Bacteriophage therapy an alternative to antibiotics

Bacteriophage treatment involves injecting or applying a cocktail of bacteriophages, which consist of a virus that attacks specific infection-causing bacteria. In short, the bacteriaphages "eat" the bacterium concerned.

Phage therapy is currently the subject of mainstream research and application in Georgia in the former Soviet Union.


The history of phage therapy can be traced as far back as 1896. M.E Hankin reportedly witnessed the antibacterial action of the Indian rivers Ganga and Yamuna against the bacterial strain Vibrio Chlorae. Hankin’s findings are said to have explained the low numbers of cholera cases among people who consumed the river water.

In 1915 and 1917, Frederick Twort and Felix d'Hérelle from England reported similar results. It was d'Hérelle who named these ultra-microbes ‘bacteriophages’ (bacteria eaters) and who pioneered the use of phages for treating Shigella dysentery in France. Around the same time, a Georgian by the name of George Eliava was conducting phage research of his own.

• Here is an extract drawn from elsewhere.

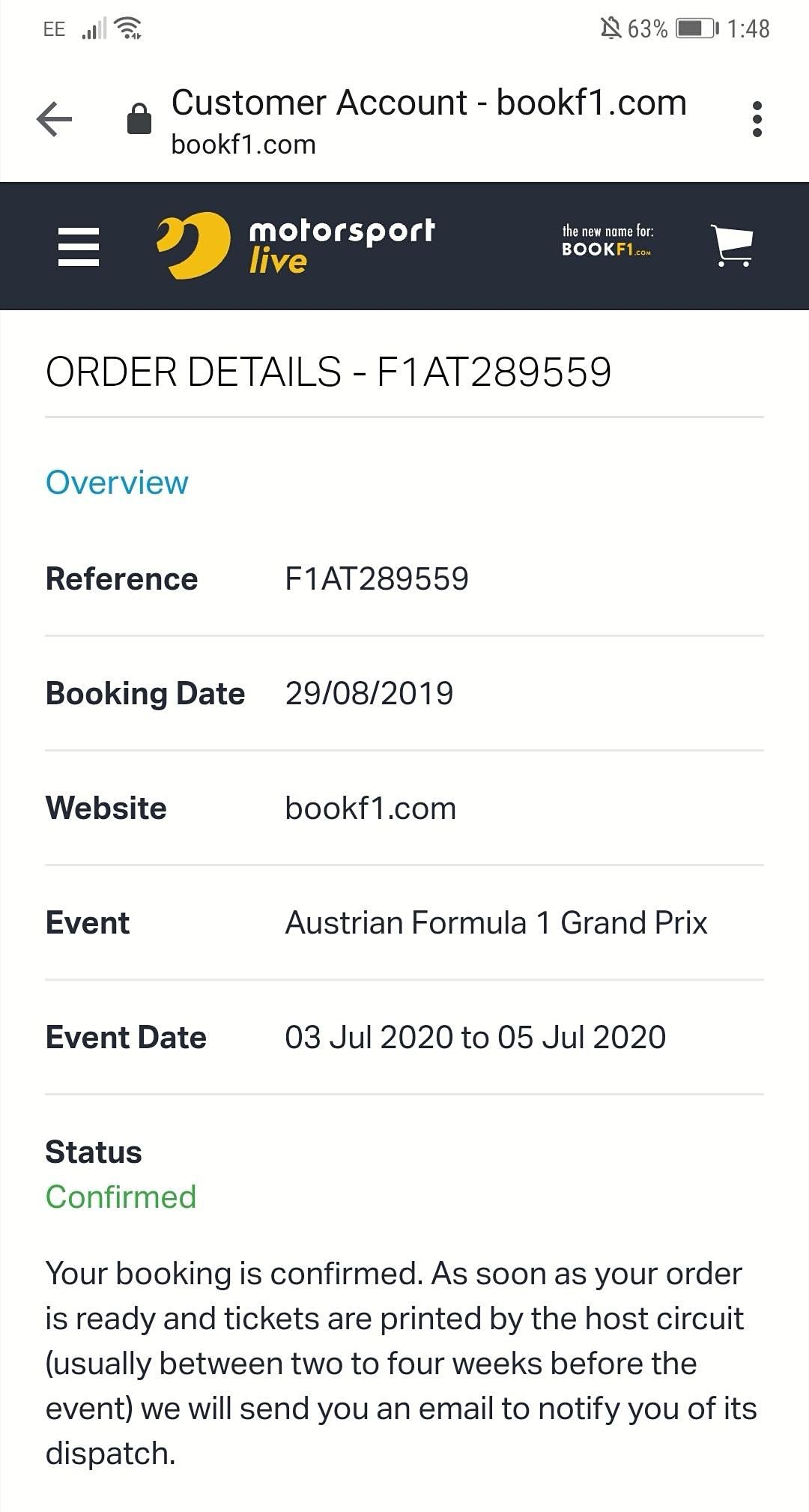Tap the Order Details heading

pyautogui.click(x=328, y=372)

Eliava met d'Hérelle at the Pasteur Institute in Paris, after which he established the Eliava Institute in Tbilisi, Georgia, dedicated to the further study of phages.

How they work

Bacteriophages are divided into two types: lytic and lysogenic. References to bacteriophages for therapeutic reasons allude to lytic bacteriophages. Lysogenic phages are not useful for therapeutic purposes.

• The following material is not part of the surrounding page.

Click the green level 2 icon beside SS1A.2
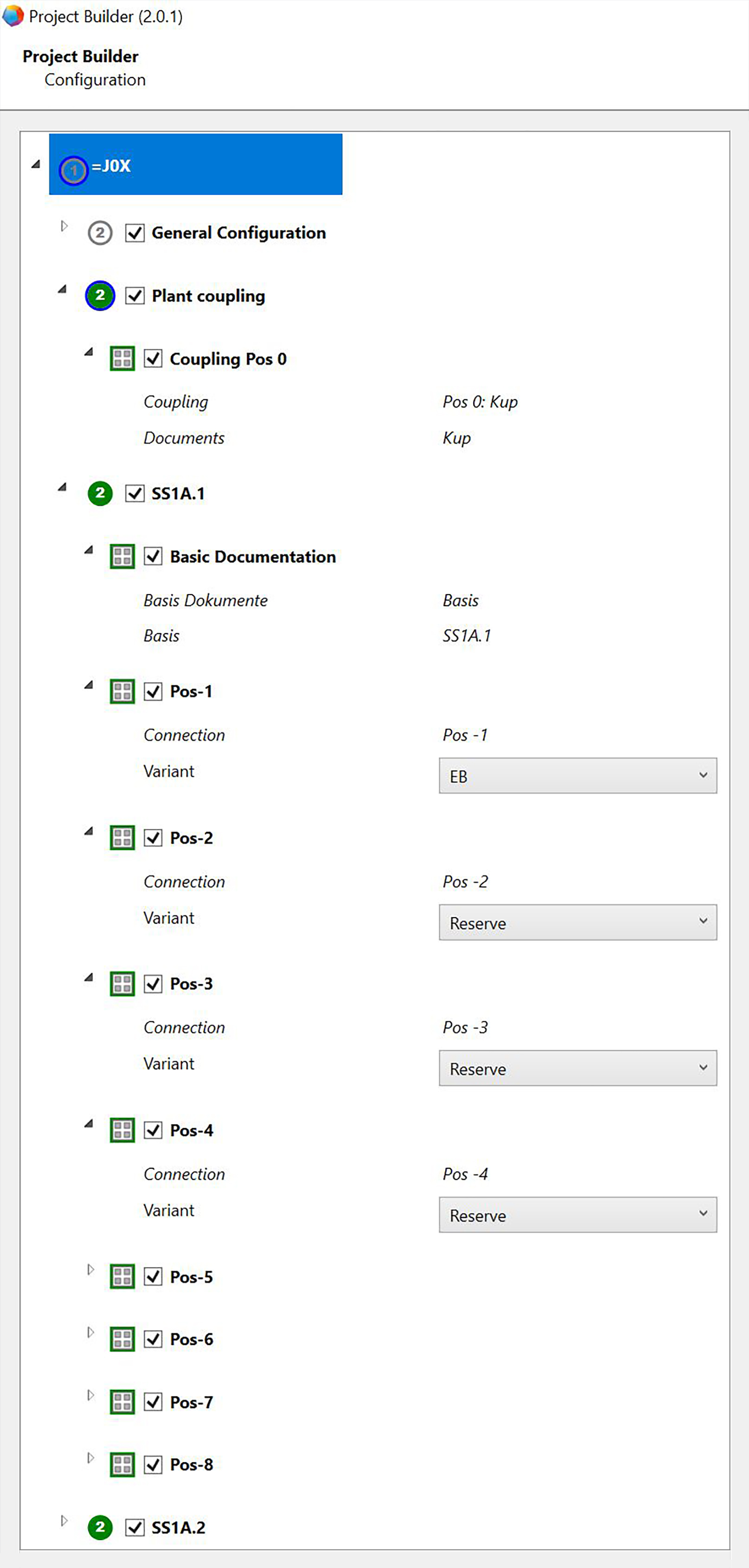The height and width of the screenshot is (1568, 749). [x=100, y=1527]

Phages attach themselves onto bacteria and inject their DNA into the cells. In a matter of minutes, a bacterium becomes a phage factory, producing more and more phages after having corrupted the reproductive mechanism of the bacterium. Eventually the new phages burst through the walls of the cell, destroying the bacterium and continuing the process by spreading to other bacterial cells.

By nature, most phages are ‘bacterium-specific’, meaning that they can only affect specific strains within a species. Phage therapy therefore results in less harm to the body than traditional antibiotic treatment. This also helps prevent secondary infections usually caused by the use of antibiotics.

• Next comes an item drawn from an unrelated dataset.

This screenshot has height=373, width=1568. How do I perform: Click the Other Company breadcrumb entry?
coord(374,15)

The manner in which phages are applied depends on the type of condition from which a patient suffers. They can be applied topically, during surgery or orally. They can also be applied by means of injection. The nature of the immune system (that automatically fights against any viruses introduced into the bloodstream or lymphatic system) means that injected bacteriophages are only used on rare occasions, such as when no other method of application would be effective.

Better than antibiotics?

Bacteria eventually grow resistant to antibiotics, but phages are able to change and adapt in ways that make them a constant threat to bacteria. All viruses change and adapt themselves in time, and bacteriophages are no exception. Also, phages have the advantage of being able to penetrate deeper into an infected area than antibiotics can, because phages keep reproducing, unlike antibiotics, which eventually lose efficacy.

On a practical level, phages are more viable than antibiotics for a number of reasons. These include:

  • There are almost no serious side-effects (antibiotic use can result in secondary infections).

  • Selecting new phages to combat an infection is a much quicker process than finding new antibiotics, which sometimes take up to several years.
  • Phages replicate at the site of infection, but antibiotics are eliminated from the body after they’re metabolised.